Imagine uma roda de conversas que flui muito rapidamente. Estão falando sobre assuntos que te chamam atenção. Sua curiosidade está muito aguçada, porém, existe um pequeno problema. Seus ouvidos não conseguem identificar exatamente que palavras eles utilizam. O tal aparelho auditivo até ajuda, mas nestas situações fica realmente muito difícil. Ao indagar sobre algo, buscando a chance de entender aquela novidade, você simplesmente se percebe ignorado por todos.

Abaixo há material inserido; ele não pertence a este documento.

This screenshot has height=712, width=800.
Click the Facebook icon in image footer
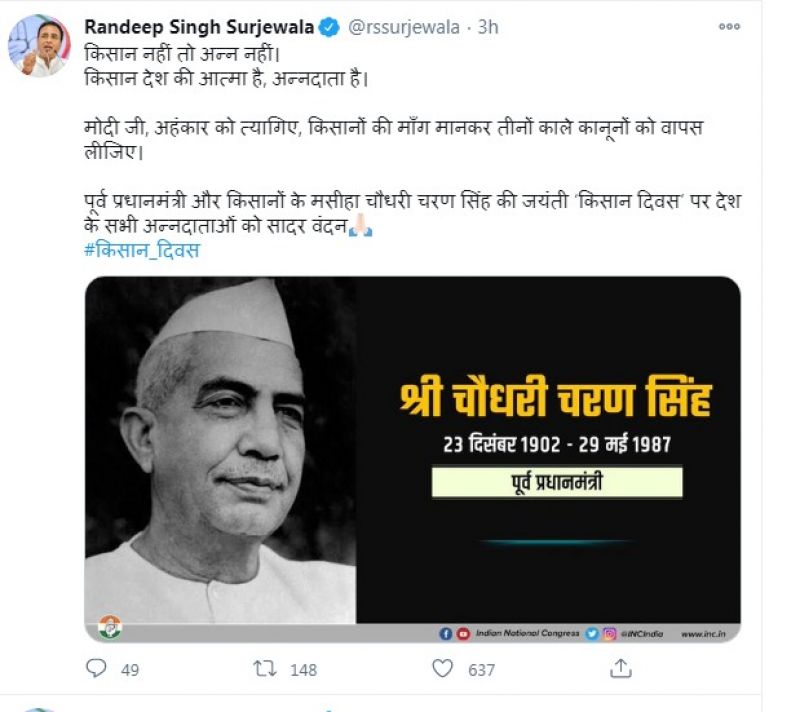(445, 633)
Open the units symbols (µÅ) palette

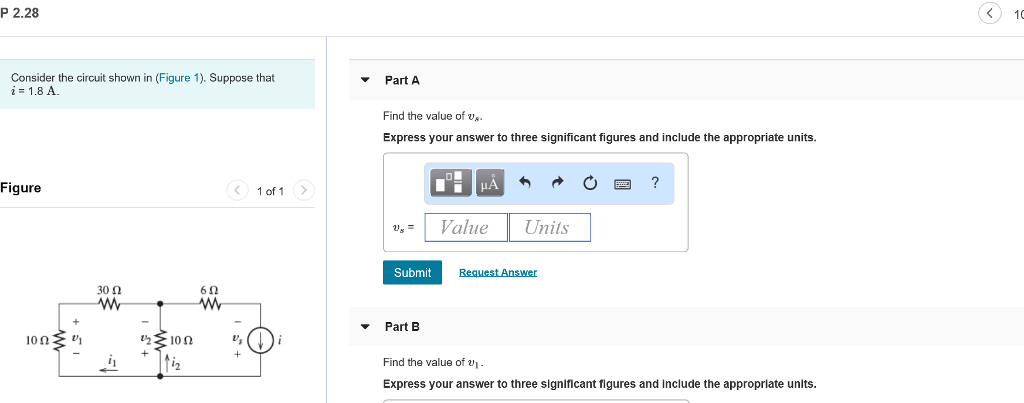pos(491,183)
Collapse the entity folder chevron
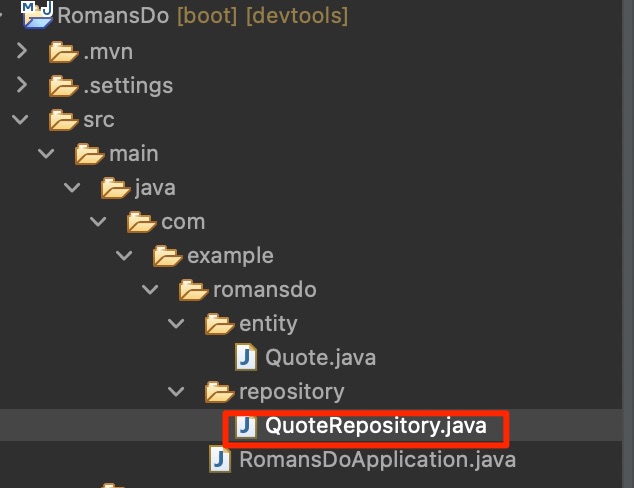The image size is (634, 488). pyautogui.click(x=176, y=324)
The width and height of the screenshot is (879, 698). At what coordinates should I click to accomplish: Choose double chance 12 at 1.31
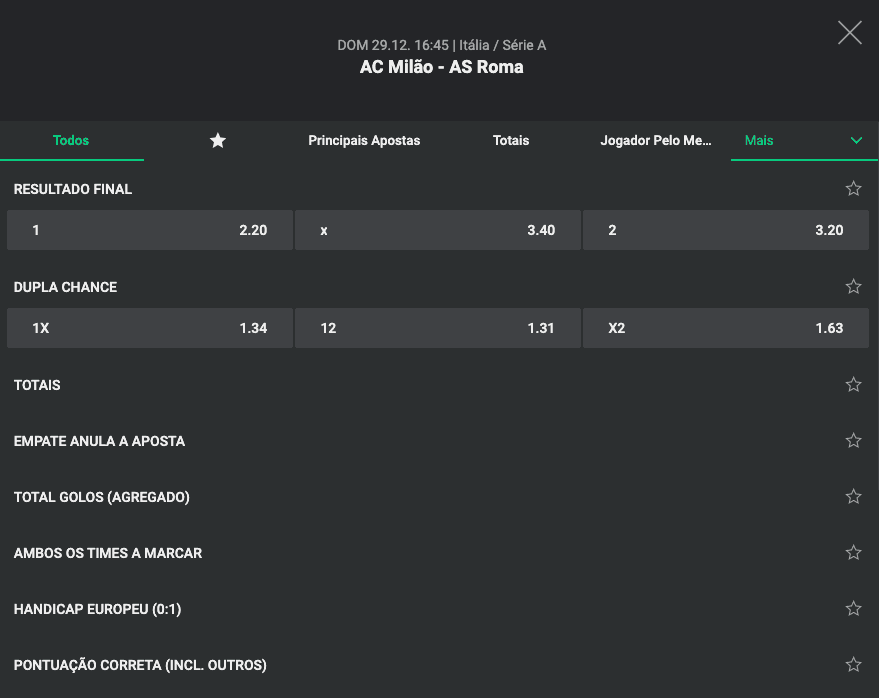coord(438,328)
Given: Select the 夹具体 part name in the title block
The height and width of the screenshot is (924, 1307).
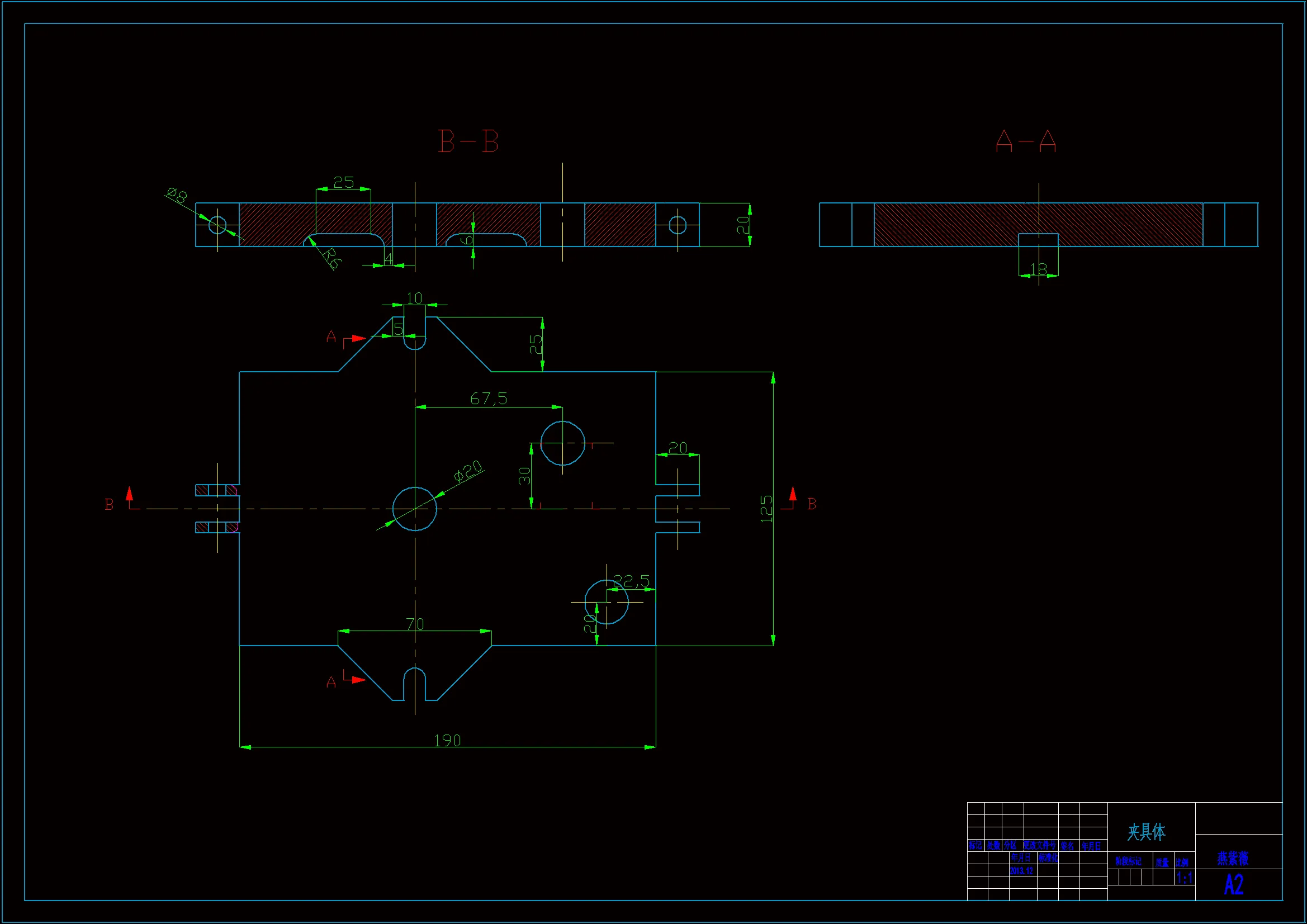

Agora, como o diálogo ficou mais calmo, você entendeu que estão indo fazer compras. Alguém fará aniversário e um presente é requerido. Você levanta e caminha lentamente para seu quarto, para trocar de roupas. Quando retorna, flagra a família discutindo sobre a dificuldade de levar você para as lojas. O fato de não caminhar mais na mesma velocidade que os outros se torna um grande obstáculo. Calmamente você opta por ficar em casa vendo televisão. Decididamente a sensação de estar atrapalhando a diversão dos outros não te apetece muito.

Quando estamos com nosso corpo funcionando perfeitamente, esquecemo-nos de como as coisas serão no futuro. Esta falta de empatia acaba nos tornando sem paciência em relação àqueles que já estão velhinhos. Quem já não se flagrou falando alto e em tom irônico após um avô pedir repetição? Movimento intrincado este de acompanhar o tempo deste que já envelheceu. Porém, lembrar-se de que muito do que você é vêm justamente destas pessoas fará você pensar duas vezes antes de tomar atitudes agressivas ou negativas.

Como estamos falando muito sobre tempo, faz-se importante lembrar que é justamente o da terceira idade que urge. Levantando este detalhe relevante, será que não estamos passando pouco tempo com nossos velhinhos? Ou aprendendo pouco com eles? Recentemente minha avó, que mora no RS, teve que ser internada devido a uma grave complicação. Em um telefonema, após voltar para casa, ela me surpreendeu com a seguinte frase: “Não foi desta vez que me levaram!”. Fazendo-me pensar sobre a vida que, em determinado momento, chega ao fim, decidi visitá-la neste feriado. Escolhendo entre carnaval e minha avó, bem, nem preciso terminar esta frase.